NTTドコモは、2010年10月末から、カーナビ向けの情報提供サービス「ドコモ ドライブネット」を開始している。NTTドコモ副社長の辻村清行氏は、「市販カーナビのトップメーカーであるパイオニアと協業することにより、ドコモ ドライブネットのサービスをさらに充実させることが可能になる」と語る。
一方、パイオニアがNTTドコモとの協業を決定した理由は、急激な市場拡大が予想されるスマートホン向けカーナビサービスの需要を取り込むためである。パイオニア社長の小谷進氏は、「数年前から一気に需要が拡大してきたPND(Personal Navigation Device)の市場規模は、世界全体で3800万台とも言われる。しかし、PND市場はすでに成熟しつつあり、今後はナビゲーション機能を備えるスマートホンに移行していくと見られている。当社は、スマートホンを用いたカーナビサービスが今後の成長をけん引すると考えており、そのために事業モデルの変更を進めているところだ」と説明する。
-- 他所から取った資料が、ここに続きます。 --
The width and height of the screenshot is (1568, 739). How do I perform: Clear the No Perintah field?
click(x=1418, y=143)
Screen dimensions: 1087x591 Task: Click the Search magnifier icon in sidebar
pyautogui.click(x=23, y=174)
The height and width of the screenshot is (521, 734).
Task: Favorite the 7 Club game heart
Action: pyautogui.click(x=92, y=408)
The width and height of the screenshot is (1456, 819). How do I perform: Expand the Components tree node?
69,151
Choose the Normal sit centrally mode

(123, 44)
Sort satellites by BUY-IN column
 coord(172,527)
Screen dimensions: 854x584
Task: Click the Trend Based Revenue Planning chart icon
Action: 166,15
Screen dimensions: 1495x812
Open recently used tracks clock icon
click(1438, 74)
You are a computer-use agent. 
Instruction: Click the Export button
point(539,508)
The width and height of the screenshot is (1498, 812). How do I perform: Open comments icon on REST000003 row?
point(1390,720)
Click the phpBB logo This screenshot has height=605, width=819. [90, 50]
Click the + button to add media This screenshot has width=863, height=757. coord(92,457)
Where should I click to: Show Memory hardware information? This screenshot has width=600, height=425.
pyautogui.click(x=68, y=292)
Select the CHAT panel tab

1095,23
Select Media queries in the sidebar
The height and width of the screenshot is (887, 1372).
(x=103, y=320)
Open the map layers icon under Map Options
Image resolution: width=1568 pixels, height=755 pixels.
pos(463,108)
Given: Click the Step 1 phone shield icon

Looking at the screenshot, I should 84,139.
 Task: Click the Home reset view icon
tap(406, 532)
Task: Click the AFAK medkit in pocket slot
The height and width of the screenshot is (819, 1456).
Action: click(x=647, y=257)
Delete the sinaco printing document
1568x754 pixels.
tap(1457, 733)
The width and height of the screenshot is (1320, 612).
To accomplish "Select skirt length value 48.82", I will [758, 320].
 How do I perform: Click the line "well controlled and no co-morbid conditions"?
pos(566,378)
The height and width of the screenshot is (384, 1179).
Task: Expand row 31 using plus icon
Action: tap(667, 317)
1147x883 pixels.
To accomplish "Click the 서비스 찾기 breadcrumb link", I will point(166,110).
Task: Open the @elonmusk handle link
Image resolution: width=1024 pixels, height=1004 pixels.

同社が、スマートホンに対応する事業モデルで成長領域と見ているのは、地図データ、渋滞予測などに利用できるプローブ情報、今回発表した専用クレードルのようなハードウエアの3つである。これらのうち、地図データについては、同社の子会社である地図データ大手のインクリメントPの資産を有効に活用する。プローブ情報については、2007年に開始したリアルタイムでプローブ情報を収集できる「スマートループ」などによってすでに多くの蓄積がある。そして、通信を行うことが前提となるスマートホン向けのカーナビサービスでは、さらに多くのリアルタイムプローブ情報を手に入れることが可能になる。
なお、ドコモ ドライブネットでは、2010年10月末のサービス開始時には全国1万2000台のタクシーから得たプローブ情報を用いる。このプローブ情報をベースに、ドコモ ドライブネットのユーザーのプローブ情報を追加していく。一方、今回のスマートホン向けカーナビサービスでは、パイオニアの所有しているプローブ情報を用いる。同サービスで得たプローブ情報についても、パイオニアが管理することになる。
スマートホン向けカーナビサービスの通信費用は、スマートホンの通信契約に準じる。専用アプリや専用クレードルの価格は検討中だ。専用アプリについては、Androidのバージョンが2.1以降のスマートホンであれば利用できる見込み。専用クレードルについては、「アクセサリ製品として販売する予定なので、その価格帯から大きく外れることはない」(パイオニア)という。